You may get garlic breath, so, sorry about that…Jump to Recipe
A crunchy, fresh, dairy-free vegan Caesar salad means no lactose intolerant stomach ache, or bloat, so you feel great after.
Caesar salad is popular, and perfect as a vegan meal idea.
One of the first recipes my husband and I veganized in 2013, was Caesar Salad Dressing, we love it.
With hearty homemade whole grain croutons you can have this oil-free salad as your entire meal.
Or, how about with store bought vegan burgers or veggie hot dogs, grilled on a panini press, seved on whole grain buns. Sounds like an easy summer supper to me.

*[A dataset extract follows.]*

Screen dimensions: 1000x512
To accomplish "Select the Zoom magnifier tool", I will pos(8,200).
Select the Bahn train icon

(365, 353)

We tried a few different oil free vegan caesar salad recipes,
and found this simple, classic, tangy, dairy-free, vegan Caesar salad recipe to be:
the simplest… the easiest… and THE BEST!
I hope you give it a try.
How Do You Make Vegan Caesar Salad?
1) Blend vegan caesar dressing ingredients.

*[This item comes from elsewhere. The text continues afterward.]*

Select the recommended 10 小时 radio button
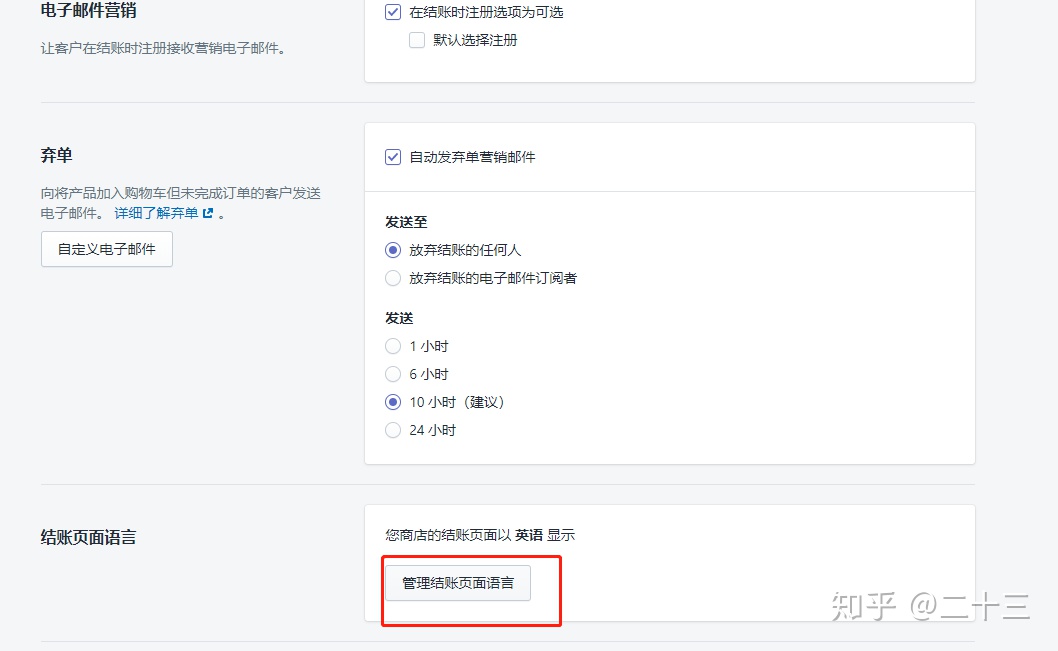Image resolution: width=1058 pixels, height=651 pixels. [x=393, y=402]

Use soft silken tofu (medium works too), fresh zesty garlic cloves (just throw the peeled clove in the blender), freshly squeezed tart lemon juice (or bottled), spicy dijon mustard, freshly ground black pepper, and a good amount of salt.
Let the dressing sit for 5 – 10 min, for the flavours to blend while you prepare the Romaine lettuce.
2) Cut Romaine lettuce into bite sized pieces.
Lately I like to cut the lettuce first, then spray the cut pieces in my sink in a spinner basket, then spin dry.
If the lettuce is too wet, the salad dressing can become runny instead of thick.
If you have prewashed lettuce you are going to save time.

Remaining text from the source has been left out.